Die drei ehemaligen Gemeinden, die heute Bessenbach bilden, führten in der Vergangenheit jeweils ein eigenständiges und unterschiedliches Leben:
In Straßbessenbach wurde die Entwicklung von der uralten Fernstraße, die von Frankfurt nach Wien führt, beeinflusst. Diese Straße, die frühere Bundesstraße 8 und heutige Staatsstraße 2312, diente auch als Poststraße. Für Fuhrleute und Reisende war das Bessenbachtal eine erste Station durch den fast menschenleeren Spessart. Bei der Gründung der Post im Jahre 1615 durch die Herren von Thurn und Taxis wurde in Straßbessenbach eine Poststation eröffnet. Dort wurden die Pferde für die Postkutschen gewechselt, die Reisenden machten Rast. Für viele Einwohner waren mit der Straße und der Poststation Einkünfte verbunden: Pferde wurden als Vorspann zur Verfügung gehalten, Schmied, Wagner und Sattler führten Reparaturen aus und brachten so Arbeit und Lohn für die Einwohner.

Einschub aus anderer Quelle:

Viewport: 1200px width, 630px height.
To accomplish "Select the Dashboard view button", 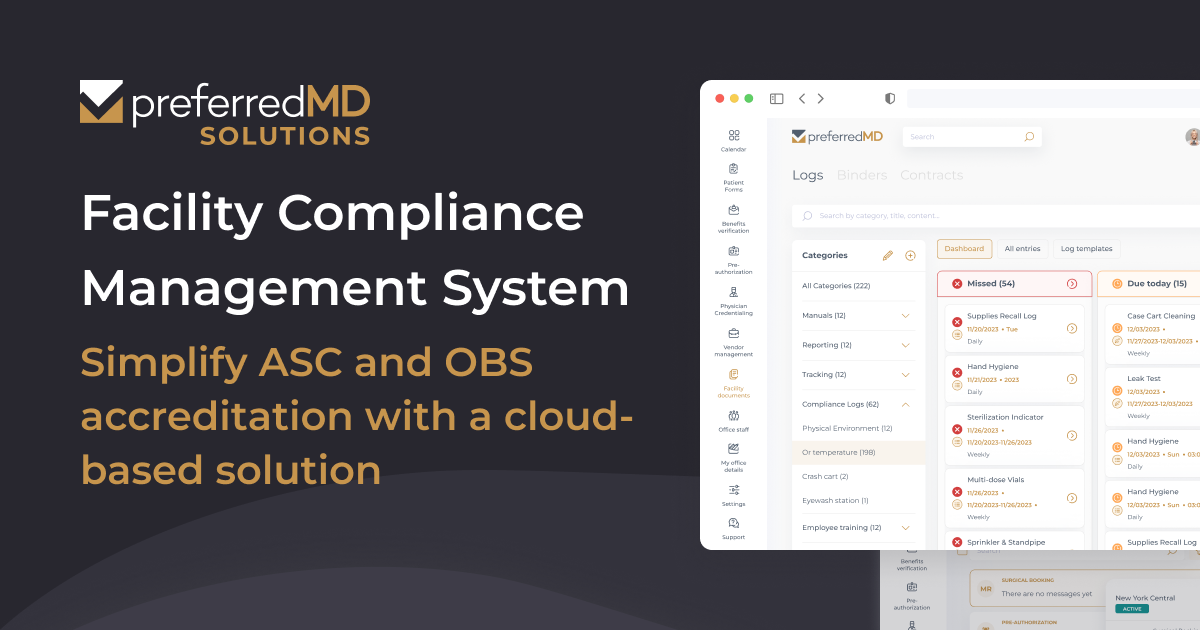I will point(963,249).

In Oberbessenbach und Keilberg ernährte sich die Bevölkerung mehr von der Landwirtschaft und - vornehmlich im Winter - verdingten sich die Männer in den nahen Wäldern als Waldarbeiter. Der Spessart, zu dem unser Gemeindegebiet gehört, war noch Mitte des 19. Jahrhunderts ein Notstandsgebiet und der Bevölkerung ging es in der Tat recht schlecht. Der Kampf der Familienväter um das tägliche Brot für die meist vielköpfige Familie war hart und entbehrungsreich.